### Task requirements
Using the listing below, give the number of lines in which the string "pencil" appears, and nothing else.
■ ■ ■ ■ ■ ■ ■
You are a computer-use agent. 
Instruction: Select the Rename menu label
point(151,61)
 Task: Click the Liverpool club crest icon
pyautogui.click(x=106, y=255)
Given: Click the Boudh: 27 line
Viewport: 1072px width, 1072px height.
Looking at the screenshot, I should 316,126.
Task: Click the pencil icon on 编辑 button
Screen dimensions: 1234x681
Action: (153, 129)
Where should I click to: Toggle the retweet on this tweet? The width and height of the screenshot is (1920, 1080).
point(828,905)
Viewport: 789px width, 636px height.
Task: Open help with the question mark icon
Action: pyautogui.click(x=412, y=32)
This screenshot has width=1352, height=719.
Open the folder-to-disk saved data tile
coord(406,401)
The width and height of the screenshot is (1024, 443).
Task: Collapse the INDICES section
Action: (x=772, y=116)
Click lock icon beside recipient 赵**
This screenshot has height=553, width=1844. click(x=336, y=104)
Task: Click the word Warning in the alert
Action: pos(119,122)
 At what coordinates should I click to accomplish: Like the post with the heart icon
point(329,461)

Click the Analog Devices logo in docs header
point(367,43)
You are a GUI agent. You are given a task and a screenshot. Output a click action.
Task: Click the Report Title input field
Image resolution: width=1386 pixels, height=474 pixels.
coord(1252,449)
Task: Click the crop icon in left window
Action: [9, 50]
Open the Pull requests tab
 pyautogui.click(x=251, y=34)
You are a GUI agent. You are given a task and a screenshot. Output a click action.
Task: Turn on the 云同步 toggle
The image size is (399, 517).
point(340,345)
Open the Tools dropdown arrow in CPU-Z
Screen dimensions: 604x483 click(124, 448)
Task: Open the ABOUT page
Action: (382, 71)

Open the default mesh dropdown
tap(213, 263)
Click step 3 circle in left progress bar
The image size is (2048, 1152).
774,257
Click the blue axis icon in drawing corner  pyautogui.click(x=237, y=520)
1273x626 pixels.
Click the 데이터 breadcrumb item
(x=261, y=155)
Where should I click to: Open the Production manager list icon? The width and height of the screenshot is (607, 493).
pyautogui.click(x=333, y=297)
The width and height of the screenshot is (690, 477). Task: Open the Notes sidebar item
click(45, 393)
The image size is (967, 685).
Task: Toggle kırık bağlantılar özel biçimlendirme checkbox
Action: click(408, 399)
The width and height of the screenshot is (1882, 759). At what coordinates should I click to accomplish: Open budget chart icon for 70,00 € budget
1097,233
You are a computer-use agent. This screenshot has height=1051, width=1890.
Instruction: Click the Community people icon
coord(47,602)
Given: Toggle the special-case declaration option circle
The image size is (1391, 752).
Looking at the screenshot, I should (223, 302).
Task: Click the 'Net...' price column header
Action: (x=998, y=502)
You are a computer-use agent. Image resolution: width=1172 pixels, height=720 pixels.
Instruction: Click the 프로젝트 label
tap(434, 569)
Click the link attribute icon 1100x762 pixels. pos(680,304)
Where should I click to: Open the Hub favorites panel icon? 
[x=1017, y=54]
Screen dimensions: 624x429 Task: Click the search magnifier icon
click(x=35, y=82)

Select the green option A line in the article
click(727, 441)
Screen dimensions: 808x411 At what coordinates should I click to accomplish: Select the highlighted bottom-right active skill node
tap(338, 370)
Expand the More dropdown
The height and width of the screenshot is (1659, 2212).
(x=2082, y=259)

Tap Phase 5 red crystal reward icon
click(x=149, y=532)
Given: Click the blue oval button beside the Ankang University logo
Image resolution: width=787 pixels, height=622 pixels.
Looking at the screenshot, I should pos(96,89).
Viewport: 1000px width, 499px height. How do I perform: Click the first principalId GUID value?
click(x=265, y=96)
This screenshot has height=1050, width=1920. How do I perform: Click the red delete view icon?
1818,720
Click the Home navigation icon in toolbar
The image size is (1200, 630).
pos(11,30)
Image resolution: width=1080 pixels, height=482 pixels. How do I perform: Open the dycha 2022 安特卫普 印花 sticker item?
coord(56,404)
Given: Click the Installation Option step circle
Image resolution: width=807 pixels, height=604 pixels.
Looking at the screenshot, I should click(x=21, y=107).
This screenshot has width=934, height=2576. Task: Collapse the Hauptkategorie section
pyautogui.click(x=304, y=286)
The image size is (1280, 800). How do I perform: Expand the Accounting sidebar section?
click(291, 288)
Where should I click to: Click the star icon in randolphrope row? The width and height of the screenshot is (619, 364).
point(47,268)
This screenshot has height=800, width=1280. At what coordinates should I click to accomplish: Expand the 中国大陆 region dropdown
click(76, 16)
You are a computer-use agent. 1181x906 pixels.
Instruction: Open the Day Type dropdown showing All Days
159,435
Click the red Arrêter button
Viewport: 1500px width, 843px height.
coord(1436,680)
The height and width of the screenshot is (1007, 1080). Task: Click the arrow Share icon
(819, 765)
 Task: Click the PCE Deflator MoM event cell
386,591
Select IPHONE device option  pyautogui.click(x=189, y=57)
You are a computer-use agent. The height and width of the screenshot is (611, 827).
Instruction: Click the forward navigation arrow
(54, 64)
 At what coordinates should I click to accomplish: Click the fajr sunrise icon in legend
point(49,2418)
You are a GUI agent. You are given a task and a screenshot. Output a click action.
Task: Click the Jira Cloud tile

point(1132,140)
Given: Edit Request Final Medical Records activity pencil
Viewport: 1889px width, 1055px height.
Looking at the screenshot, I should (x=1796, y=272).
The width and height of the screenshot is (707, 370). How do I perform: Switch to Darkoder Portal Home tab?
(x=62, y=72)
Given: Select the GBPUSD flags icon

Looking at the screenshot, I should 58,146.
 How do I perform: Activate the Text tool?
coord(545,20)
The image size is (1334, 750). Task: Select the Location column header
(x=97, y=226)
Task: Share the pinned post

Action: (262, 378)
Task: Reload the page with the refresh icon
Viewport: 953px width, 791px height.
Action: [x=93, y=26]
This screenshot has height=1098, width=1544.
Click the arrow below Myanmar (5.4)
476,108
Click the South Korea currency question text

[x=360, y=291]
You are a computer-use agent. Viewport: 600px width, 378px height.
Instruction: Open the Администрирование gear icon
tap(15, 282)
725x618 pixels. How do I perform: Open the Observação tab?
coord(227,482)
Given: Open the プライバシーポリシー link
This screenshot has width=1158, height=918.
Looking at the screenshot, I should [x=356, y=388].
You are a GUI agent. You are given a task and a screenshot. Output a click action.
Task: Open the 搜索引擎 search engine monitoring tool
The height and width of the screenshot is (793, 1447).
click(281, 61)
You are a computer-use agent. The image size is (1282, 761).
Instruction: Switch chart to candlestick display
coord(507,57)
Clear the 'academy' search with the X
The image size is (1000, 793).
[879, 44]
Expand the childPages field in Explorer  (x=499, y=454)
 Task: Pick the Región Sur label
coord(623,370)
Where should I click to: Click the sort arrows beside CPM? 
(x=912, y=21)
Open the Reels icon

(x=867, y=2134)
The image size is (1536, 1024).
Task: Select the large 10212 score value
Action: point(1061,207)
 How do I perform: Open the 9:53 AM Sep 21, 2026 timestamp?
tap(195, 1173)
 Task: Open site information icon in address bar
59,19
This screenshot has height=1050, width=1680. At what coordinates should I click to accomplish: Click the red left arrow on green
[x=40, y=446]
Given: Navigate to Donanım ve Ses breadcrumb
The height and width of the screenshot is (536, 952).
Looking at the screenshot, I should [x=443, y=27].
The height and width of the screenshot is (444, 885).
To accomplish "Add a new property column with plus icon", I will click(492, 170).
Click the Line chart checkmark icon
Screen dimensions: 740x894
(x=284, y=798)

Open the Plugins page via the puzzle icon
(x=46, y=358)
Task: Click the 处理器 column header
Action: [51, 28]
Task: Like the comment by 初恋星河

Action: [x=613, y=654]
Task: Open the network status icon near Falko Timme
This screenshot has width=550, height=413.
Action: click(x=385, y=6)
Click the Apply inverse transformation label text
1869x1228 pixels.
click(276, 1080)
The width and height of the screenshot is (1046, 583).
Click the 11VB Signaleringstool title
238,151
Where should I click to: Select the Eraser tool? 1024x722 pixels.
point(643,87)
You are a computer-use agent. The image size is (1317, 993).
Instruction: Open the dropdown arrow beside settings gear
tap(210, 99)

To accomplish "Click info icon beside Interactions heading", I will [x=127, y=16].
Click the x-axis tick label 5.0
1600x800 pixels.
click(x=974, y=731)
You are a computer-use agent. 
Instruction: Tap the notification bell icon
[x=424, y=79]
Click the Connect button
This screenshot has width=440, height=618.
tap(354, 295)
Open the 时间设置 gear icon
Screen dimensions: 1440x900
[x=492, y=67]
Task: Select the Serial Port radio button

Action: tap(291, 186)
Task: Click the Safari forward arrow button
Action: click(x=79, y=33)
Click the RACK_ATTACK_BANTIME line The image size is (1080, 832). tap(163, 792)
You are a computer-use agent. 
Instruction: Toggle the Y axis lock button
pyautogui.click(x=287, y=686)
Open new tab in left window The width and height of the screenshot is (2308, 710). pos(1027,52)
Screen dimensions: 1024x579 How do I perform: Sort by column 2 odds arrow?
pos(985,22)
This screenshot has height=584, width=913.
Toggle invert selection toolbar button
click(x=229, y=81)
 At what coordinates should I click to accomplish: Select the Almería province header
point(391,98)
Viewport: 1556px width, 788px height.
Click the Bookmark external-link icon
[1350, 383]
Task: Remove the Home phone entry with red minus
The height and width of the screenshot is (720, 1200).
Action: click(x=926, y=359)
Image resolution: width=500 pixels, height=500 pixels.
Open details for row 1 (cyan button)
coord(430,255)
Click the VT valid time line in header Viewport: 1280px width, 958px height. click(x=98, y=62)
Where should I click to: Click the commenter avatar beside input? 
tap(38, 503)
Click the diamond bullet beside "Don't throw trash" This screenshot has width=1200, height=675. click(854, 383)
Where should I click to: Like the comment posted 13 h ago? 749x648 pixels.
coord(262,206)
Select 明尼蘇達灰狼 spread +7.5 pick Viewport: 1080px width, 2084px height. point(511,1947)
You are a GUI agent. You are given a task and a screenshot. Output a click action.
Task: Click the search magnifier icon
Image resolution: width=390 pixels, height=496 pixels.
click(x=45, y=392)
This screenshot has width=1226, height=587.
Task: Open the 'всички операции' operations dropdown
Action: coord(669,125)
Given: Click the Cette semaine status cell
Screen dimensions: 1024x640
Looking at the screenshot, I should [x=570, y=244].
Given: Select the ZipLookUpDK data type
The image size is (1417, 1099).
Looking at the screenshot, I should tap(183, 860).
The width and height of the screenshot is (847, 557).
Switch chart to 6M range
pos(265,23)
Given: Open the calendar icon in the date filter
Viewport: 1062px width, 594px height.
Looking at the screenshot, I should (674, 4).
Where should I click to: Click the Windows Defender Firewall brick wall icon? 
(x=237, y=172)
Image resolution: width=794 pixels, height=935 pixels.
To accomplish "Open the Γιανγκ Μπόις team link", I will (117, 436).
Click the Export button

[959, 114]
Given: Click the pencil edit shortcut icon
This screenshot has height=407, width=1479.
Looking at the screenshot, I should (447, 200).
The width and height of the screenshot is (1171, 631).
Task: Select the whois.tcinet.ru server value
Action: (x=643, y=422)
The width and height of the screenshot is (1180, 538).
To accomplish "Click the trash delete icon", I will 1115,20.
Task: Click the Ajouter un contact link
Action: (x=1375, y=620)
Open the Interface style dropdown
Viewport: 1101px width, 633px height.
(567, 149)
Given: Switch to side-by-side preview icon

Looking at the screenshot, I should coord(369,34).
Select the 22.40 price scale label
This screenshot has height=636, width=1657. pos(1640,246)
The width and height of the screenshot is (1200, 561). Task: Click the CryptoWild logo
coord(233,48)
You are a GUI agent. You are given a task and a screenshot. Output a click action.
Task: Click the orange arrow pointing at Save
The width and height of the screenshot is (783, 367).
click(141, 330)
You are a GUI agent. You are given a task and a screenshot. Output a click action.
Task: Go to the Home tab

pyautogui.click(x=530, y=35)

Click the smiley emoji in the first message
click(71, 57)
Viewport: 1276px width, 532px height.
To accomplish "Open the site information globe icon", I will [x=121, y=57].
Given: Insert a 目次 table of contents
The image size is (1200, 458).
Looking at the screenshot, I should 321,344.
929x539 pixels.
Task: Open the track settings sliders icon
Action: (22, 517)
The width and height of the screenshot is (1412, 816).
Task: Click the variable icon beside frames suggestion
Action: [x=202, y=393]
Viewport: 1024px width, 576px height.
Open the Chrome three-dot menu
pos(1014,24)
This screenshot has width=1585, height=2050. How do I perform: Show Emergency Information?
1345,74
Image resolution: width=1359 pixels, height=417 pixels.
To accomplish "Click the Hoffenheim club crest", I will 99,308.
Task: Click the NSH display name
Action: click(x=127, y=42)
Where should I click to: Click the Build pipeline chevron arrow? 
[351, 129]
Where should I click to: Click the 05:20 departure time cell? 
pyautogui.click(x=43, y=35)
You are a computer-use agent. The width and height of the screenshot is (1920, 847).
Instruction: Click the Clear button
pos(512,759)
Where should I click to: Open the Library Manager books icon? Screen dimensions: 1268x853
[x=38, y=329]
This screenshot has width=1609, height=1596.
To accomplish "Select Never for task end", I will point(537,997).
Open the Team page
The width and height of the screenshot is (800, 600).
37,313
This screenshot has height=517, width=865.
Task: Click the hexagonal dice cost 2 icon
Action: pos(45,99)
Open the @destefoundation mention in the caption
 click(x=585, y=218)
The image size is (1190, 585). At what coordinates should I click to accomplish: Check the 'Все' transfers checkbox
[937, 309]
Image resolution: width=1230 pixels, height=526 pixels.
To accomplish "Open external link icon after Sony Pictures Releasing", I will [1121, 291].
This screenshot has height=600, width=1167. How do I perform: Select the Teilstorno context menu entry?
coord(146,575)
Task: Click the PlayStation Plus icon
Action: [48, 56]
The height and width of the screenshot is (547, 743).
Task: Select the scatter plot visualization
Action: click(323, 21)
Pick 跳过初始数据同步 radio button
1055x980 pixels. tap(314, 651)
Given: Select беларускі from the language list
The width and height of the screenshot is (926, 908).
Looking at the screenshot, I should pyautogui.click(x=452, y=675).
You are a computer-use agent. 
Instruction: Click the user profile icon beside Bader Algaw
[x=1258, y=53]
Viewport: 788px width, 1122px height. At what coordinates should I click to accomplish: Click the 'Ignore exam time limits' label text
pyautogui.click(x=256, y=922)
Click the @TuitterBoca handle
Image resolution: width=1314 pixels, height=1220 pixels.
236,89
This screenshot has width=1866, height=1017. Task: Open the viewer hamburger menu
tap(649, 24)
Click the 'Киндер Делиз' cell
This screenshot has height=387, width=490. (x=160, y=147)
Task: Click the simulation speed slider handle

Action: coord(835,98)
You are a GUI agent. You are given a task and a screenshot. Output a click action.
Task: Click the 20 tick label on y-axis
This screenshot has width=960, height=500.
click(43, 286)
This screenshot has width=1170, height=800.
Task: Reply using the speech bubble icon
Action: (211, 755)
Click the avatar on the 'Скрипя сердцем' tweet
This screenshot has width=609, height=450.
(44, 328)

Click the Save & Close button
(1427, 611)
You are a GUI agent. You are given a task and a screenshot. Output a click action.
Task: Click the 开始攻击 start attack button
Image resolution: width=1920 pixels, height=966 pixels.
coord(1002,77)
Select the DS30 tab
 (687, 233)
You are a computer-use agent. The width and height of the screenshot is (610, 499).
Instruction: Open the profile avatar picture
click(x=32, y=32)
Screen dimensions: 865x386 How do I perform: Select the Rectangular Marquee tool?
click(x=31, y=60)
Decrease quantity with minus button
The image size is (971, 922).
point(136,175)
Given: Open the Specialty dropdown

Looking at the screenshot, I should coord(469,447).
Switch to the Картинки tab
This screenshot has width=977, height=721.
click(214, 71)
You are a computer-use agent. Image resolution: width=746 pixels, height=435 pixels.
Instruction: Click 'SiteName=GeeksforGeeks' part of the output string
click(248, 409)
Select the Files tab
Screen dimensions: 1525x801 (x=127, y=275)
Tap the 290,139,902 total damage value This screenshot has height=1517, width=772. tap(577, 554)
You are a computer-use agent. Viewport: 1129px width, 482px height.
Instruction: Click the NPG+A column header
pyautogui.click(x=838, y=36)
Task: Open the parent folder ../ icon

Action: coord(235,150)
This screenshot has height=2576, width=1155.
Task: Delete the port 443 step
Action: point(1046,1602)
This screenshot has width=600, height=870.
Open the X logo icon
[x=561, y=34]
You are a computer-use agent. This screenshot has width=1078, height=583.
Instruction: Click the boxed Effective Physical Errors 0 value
■ ■ ■ ■ ■ ■ ■
### Written answer
3